This means that the trigonometric ratios of $$1100^\circ$$ will be the same as the trigonometric ratios of $$20^\circ$$.

This way, we can calculate the trigonometric ratios of angles of arbitrary positive magnitudes. Given any positive angle $$\theta$$, we determine the geometrical configuration which $$\theta$$ represents – we find the corresponding angle $$\varphi$$ in the range $$\left[ {{0^0},{{360}^0}} \right]$$. The trigonometric ratios of $$\theta$$ will be exactly the same as the trigonometric ratios of $$\varphi$$.

(Extracted records)
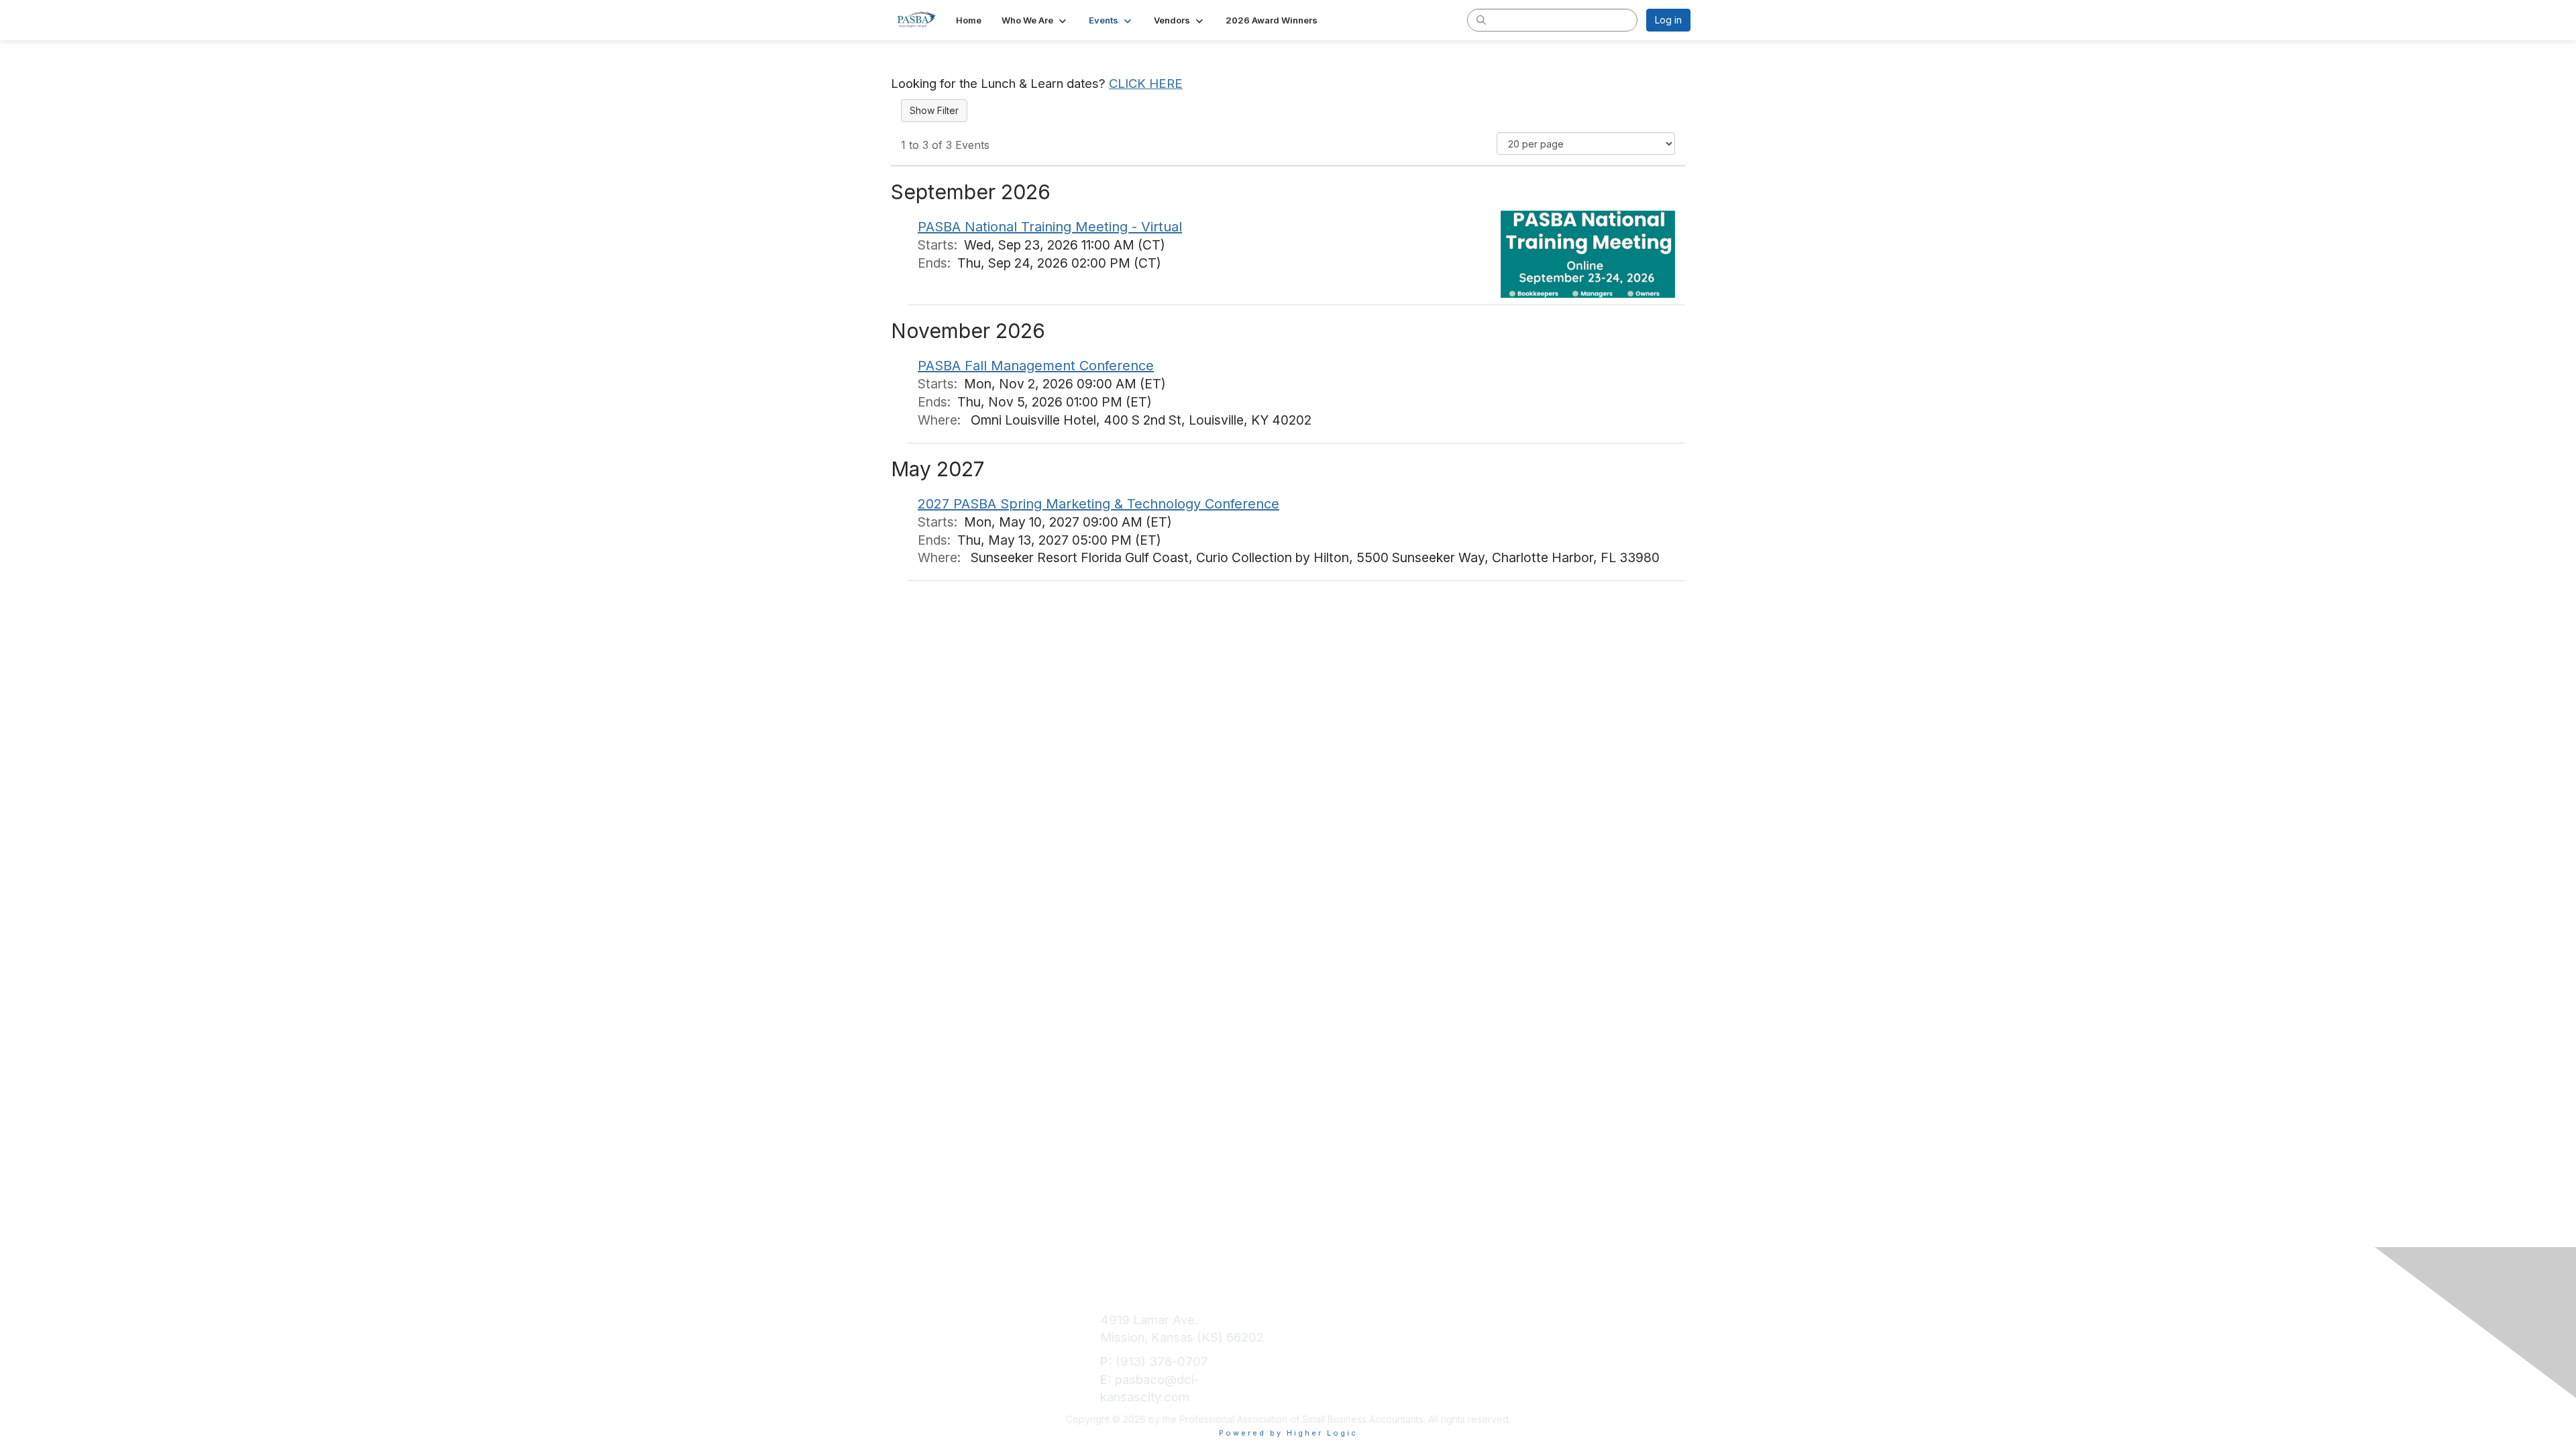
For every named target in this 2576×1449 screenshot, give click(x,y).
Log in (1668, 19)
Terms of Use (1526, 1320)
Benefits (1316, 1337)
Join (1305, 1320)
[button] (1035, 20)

■ **SHORT EXERCISE**: In the passage on trigonometric ratios, which angle has the same trigonometric ratios as 1100°?

■ **FULL ANSWER**: 20°